To repeat the titular question: "What is the largest absolute value attainable by an off-diagonal real or complex component of a $4 \times 4$ density matrix?"

Answer 1

Consider a $2\times2$ Hermitian matrix $ A \equiv \begin{pmatrix}a & b \\ \bar b & c\end{pmatrix}.$ For $A$ to be positive semidefinite (PSD), we clearly need $a,c\in\mathbb R$ and $a,c\ge0$. The eigenvalues are $$2\lambda_\pm = (a+c)\pm\sqrt{(a-c)^2+4|b|^2}.$$ For $A\ge0$ we thus need $(a+c)^2 \ge (a-c)^2 + 4|b|^2$ i.e. $ac\ge |b|^2$ and $|b|\le \sqrt{ac}$.

Suppose now $\rho$ is some $n\times n$ density matrix. A matrix is PSD iff all its principal minors are.
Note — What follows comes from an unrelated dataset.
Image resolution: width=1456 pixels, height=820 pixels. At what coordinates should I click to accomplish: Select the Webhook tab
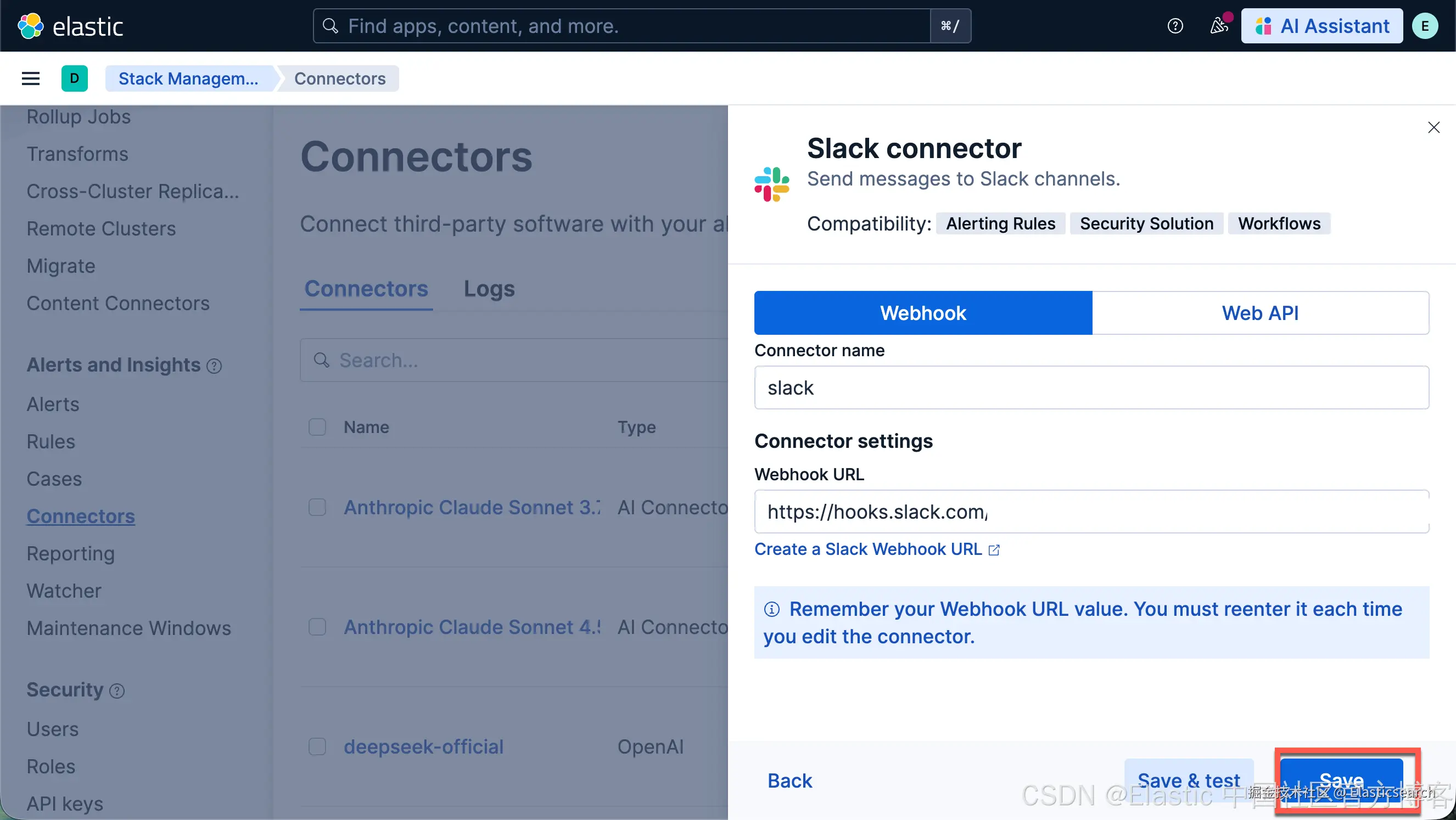[x=922, y=313]
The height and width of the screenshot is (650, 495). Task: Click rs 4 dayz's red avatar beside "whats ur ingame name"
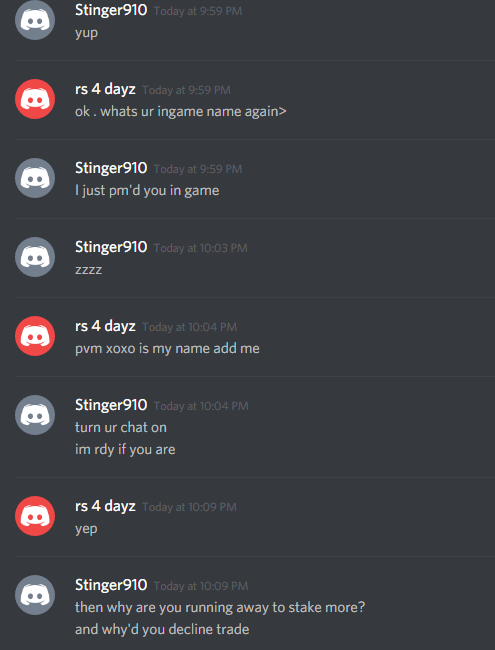35,99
For any $i<j$, we must thus have $|\rho_{ij}|\le \sqrt{\rho_{ii}\rho_{jj}}$.

This reduces the problem to figuring out the maximum value of $pq$ over all $p,q\ge0$ such that $p+q\le1$. This is achieved by the choice $p=q=1/2$, and thus $$\max_{\rho\in\mathrm D(\mathcal H)}|\rho_{ij}| = \frac12,$$ for $i\neq j$, where $\mathrm D(\mathcal H)$ denotes the set of density matrices over a space of dimensions $\ge2$.

In short, the maximum value of any coherence is $1/2$, achieved with a state of the form $|+\rangle\!\langle +|$ (with $|+\rangle$ the Bell state defined over the appropriate subspace).